_EXERCISE AIM_
Copy the acupuncture text word for word from "A / Acupuncture" to "modern scientific knowledge.".

_EXERCISE TEXT_
Q / "What exactly is acupuncture, and what are its benefits in terms of rehabilitation and performance?"
A / Acupuncture is the practice of inserting fine needles into the body for therapeutic benefit. The two most common forms of this are the acupuncture used in Traditional Chinese Medicine (TCM) and Western Medical Acupuncture (WMA). Both types explain how acupuncture works in very different ways, despite often being very similar in how they are practiced. TCM explains the effect of acupuncture as the balancing of Qi (pronounced 'chi') - an invisible life force that some believe runs within us. WMA on the other hand explains its effects in terms of physiological and biochemical changes within the body, in line with modern scientific knowledge.
Acupuncture is useful in the treatment of a wide range of injuries that are common amongst multisport athletes, including muscular overuse injuries, tendinopathies, joint and ligament sprains as well as conditions such as osteoarthritis. Because of its wide ranging effects it can be useful for both acute and chronic injuries.
Acupuncture close to the injury site releases hormones that increase blood flow. This improves the rate of healing in chronic and sub-acute injuries by increasing the amount of oxygen and other nutrients getting to the area. Various other substances such as adrenaline are also released which provide a pain relieving effect. This may mean that you can avoid taking pain killers such as ibuprofen, which commonly cause unwanted side effects. It is often surprising to people that acupuncture is actually safer than taking medications like ibuprofen.
A common after effect of acupuncture treatment is a feeling of wellbeing and relaxation which is generally beneficial to the often negative outlook of the injured athlete.
Beyond injury rehabilitation, acupuncture is now recognized in Western Medicine as an evidence based treatment for conditions such as migraine (meaning that its use has a solid medical research backing). This is something that can clearly affect performance, consistency, recovery and the overall mental state of sufferers. Again a benefit of acupuncture here is the potential to avoid the associated side effects of strong pain killers and anti-depressant drugs that are often prescribed.
Some research even shows that pre-exercise stimulation of acupuncture points can have a direct performance enhancing effect, with one study showing an improvement of over 4 seconds in a 1km road running time trial. Research has also shown improved recovery rates between training sessions - although the reasons why are not entirely understood. With regard to this, WADA do not consider acupuncture as performance enhancing as such but their guidelines are fairly vague on pre-competition use.

_RECORDS SHOWN_
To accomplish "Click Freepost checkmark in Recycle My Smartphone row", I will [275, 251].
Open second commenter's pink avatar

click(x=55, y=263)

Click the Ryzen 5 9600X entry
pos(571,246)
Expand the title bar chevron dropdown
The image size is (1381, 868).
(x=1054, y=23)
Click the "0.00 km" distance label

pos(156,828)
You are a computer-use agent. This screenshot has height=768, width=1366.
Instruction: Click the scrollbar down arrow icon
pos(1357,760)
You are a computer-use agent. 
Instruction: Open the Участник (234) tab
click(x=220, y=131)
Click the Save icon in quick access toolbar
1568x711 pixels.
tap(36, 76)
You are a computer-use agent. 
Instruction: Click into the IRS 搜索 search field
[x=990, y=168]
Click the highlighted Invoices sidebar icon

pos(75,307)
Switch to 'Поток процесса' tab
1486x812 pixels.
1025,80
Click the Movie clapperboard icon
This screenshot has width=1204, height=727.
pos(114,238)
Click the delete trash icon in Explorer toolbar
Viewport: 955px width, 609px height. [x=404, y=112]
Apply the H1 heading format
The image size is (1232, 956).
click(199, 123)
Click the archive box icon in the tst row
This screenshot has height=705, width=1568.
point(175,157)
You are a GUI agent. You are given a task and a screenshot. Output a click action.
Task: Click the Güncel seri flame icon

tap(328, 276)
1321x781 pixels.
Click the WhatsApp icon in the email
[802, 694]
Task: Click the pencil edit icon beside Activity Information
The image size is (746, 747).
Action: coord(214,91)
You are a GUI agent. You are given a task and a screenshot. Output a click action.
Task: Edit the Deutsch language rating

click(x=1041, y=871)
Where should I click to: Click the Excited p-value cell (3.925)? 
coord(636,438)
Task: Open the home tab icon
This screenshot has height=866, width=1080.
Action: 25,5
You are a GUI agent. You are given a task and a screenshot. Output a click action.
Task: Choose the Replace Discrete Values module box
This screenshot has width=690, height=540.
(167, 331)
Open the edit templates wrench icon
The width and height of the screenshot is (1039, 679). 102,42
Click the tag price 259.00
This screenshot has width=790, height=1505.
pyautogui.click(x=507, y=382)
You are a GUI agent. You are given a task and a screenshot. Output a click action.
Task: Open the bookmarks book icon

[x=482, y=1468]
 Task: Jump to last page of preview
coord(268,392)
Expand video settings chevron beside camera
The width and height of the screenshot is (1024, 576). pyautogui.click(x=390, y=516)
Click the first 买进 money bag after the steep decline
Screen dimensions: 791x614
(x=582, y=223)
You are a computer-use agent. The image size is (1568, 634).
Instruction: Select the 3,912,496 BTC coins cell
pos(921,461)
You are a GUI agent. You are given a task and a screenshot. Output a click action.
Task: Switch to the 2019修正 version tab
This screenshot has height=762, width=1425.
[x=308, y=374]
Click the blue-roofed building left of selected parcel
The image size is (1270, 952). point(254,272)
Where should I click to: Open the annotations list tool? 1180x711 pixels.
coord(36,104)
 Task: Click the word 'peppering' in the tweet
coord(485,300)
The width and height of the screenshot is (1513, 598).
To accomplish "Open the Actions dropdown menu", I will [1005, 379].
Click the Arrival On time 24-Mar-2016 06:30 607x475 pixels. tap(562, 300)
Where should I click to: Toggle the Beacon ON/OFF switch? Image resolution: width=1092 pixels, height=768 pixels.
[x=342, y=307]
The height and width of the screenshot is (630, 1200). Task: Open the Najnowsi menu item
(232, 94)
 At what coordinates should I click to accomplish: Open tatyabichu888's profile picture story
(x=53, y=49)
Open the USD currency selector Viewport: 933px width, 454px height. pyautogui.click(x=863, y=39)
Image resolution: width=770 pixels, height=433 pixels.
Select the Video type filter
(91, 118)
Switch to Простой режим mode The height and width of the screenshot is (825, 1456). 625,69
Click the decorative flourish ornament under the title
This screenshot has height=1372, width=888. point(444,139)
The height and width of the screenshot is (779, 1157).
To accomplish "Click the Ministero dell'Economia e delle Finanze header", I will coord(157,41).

_RESULT OF THE TASK_
A / Acupuncture is the practice of inserting fine needles into the body for therapeutic benefit. The two most common forms of this are the acupuncture used in Traditional Chinese Medicine (TCM) and Western Medical Acupuncture (WMA). Both types explain how acupuncture works in very different ways, despite often being very similar in how they are practiced. TCM explains the effect of acupuncture as the balancing of Qi (pronounced 'chi') - an invisible life force that some believe runs within us. WMA on the other hand explains its effects in terms of physiological and biochemical changes within the body, in line with modern scientific knowledge.